(Beginning of Page extract)

The wild card here is the Fed meeting on Wednesday. If there was no impending Fed meeting the market numbers would already be more scary than anything that will come knocking on your door tonight. There are so many conflicting guesses about the Fed's move that the outcome is far from clear. The market has priced in more than a 25 point cut but almost zero chance of a 50 point cut. There are many analysts that think the Fed will not cut at all and will stick with the "current stimulus is adequate" mantra and not risk scaring investors with an "oh my gosh, it is really bad" type of reaction. Since there has been no Fedspeak leaning toward a rate cut there is a feeling they will hold pat and put pressure on the ECB to cut rates first. The Fed does not want to weaken the dollar any more unless the ECB follows suit. Not cutting next week would put the pressure on them.

Many feel they will cut 25 points to show they feel our pain even though it would have zero impact on the economy for at least six months. At 1.75% we already have the lowest funds rate in decades and according to all published Fed comments they feel it is sufficient to fuel the recovery.

(End of Page extract)
(Beginning of Data to examine)

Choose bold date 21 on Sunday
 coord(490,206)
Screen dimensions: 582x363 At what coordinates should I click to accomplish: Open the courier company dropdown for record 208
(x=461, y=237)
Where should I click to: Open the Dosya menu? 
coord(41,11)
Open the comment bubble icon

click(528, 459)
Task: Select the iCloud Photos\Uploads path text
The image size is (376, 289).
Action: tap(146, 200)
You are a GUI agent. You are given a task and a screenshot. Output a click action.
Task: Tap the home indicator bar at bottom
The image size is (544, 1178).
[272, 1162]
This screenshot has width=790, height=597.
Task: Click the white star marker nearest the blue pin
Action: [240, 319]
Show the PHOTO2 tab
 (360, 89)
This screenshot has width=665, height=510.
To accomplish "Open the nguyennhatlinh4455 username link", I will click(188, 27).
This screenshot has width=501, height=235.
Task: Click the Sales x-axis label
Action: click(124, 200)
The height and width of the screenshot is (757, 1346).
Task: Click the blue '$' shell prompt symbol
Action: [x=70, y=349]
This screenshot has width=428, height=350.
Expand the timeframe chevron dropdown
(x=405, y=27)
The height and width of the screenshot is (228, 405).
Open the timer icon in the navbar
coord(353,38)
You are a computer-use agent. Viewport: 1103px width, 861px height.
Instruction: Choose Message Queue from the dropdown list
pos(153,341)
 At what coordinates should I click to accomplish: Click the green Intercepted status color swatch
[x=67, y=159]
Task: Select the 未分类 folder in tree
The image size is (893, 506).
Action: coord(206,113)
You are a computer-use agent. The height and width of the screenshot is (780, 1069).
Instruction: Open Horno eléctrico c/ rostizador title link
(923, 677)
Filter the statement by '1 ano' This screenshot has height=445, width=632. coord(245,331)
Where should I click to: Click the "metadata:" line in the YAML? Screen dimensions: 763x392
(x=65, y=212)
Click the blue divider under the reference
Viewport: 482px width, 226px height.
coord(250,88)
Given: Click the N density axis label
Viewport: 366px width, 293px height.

(End of Data to examine)

> **Set of tasks**:
1. In the Fed meeting commentary, what level does the funds rate already stand at?
2. Extend the commentary on the Fed meeting by picking up after its final sentence.

> **Answers per task**:
1. The funds rate is already at 1.75%.

2.
This is the way it is shaping up for me. A .25% cut is priced into the market already. A .25% cut would leave the markets depressed and we could see a negative reaction. A .50% cut would bring out concerns of deeper problems than we can see and while there might be an immediate bounce in the markets it should not last more than a couple days before current fundamentals take hold again. With no rate cut we could get the instant drop as the current expectations are taken out of the market but then a rebound as the Fed will go on the campaign trail to promote the "current stimulus is adequate" story.

Whatever will happen is of course still four trading days away. This means the verbal battle will continue in the press with everyone getting their 15 min of face time on TV. They will rationalize the drop in consumer spending and try to spin the kinder gentler slow growth economy as "recovering" instead of dipping. The confusion is going to keep investors on the sidelines and without positive Fedspeak there will be plenty who will close positions and move to the sidelines to avoid the possible unknowns. Add into this the gains in the last two weeks as mutual finds stacked their portfolio decks and you have a very good chance of that house of cards collapsing.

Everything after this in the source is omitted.